As raízes e as sombras

O dia ainda está escuro, o pão de açúcar ali em silêncio trazendo doçura para as águas da baia de guanabara, suas cabines de passeio, os famosos bondinhos permanecem parados, aguardando os próximos turistas para viverem essa experiência única e emocionante que só a cidade maravilhosa tem. As árvores balançam com o vento bem suavemente, algumas folhas caem. Carros e motos passam em velocidade acelerada riscando o asfalto. No céu os aviões sobrevoam baixinho para pousar na pista estreita e bucólica. As luzes amarelas dos postes ainda estão acesas, iluminando o entorno. O caminhão do lixo passa para limpar as tristezas deixadas, o acúmulo de objetos deixados sem o menor cuidado, os heróis recolhem tudo com muito esmero, precisam passar a limpo o que está errado e fora do lugar.
A cidade aguarda seu próximo dia começar. Ao pé das árvores das calçadas ao invés de ver suas raízes, vejo indivíduos buscando a sua sombra e seu lugar para descansar um pouco, com suas roupas inadequadas para o inverno, aguardando o plantão dos homens de bem que todos os dias procuram trazer esse pequeno conforto, um cobertor e uma sopa feita com muito amor. A reflexão nesse momento se faz presente. E a pergunta vem à mente: Qual a história que cada um carrega, como era sua família, seus afetos, suas perdas, suas emoções, seus sonhos, sua dignidade, como tudo se compõe?
Se existe alegria em seus corações, ou se essa palavra não pertence mais nos seus dicionários e foram substituídas por sofrimentos. São músicos, artistas, imigrantes, poetas, que não tiveram o privilégio de escolher o que seguir? São escolhas? A mente volta a realidade nua a crua e percebe que tudo é muito mais complicado que possa parecer. São muitas variantes e variações. O pensamento do momento é único, uma vontade de voltar a ver só as raízes das árvores e os indivíduos em suas famílias, casas e cidades de origem, vivendo, sendo, pertencendo e felizes.

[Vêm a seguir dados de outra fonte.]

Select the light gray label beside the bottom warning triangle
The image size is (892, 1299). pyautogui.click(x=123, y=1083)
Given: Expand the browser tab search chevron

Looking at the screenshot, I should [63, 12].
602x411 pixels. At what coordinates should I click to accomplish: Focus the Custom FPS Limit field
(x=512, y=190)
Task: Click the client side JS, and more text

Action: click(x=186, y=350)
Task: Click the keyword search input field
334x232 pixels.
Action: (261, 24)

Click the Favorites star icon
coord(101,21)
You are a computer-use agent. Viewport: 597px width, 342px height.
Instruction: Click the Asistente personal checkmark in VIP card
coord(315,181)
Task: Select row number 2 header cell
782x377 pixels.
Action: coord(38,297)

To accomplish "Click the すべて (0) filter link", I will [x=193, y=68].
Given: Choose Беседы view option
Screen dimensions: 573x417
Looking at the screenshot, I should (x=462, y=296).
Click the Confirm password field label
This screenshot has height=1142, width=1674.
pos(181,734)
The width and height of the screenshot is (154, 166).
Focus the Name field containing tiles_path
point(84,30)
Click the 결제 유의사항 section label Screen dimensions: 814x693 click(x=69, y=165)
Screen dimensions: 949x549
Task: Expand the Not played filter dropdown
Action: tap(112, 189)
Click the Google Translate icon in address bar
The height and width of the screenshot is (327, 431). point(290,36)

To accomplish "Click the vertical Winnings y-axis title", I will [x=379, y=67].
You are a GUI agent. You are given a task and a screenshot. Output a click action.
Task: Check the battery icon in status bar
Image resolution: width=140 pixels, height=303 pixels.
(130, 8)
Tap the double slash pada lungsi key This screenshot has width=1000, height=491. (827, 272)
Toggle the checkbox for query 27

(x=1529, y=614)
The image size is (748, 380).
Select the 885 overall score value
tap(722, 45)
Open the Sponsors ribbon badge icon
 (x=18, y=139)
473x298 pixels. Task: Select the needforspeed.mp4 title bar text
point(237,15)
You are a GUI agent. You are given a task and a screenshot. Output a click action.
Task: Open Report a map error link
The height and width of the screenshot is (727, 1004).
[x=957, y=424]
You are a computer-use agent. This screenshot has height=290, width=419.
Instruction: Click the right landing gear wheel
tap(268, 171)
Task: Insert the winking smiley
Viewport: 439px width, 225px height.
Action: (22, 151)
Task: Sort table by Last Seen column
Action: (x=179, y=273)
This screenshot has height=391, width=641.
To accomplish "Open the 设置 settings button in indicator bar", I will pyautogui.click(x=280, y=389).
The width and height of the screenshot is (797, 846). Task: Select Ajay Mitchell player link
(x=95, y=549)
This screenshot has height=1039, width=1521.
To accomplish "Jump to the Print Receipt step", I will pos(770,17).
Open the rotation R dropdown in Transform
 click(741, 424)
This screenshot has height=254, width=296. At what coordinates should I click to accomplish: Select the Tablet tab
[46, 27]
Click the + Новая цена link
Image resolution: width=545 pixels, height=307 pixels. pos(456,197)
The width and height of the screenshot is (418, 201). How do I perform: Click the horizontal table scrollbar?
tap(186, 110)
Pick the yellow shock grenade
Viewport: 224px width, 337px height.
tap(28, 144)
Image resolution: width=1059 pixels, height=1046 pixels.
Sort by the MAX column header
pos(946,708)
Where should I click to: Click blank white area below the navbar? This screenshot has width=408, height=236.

O olhar muda de direção e o relógio marca 6h, o sol começa a nascer, os postes vão se apagando, ouve-se já o barulho dos ônibus pegando seus passageiros nos pontos. O pão de açúcar ganha um novo tom, meio amarelado pelo brilho dos raios de sol anunciando o novo dia, o silêncio vai se retirando e dando a vez aos barulhos da cidade grande. Ô Rio acorda.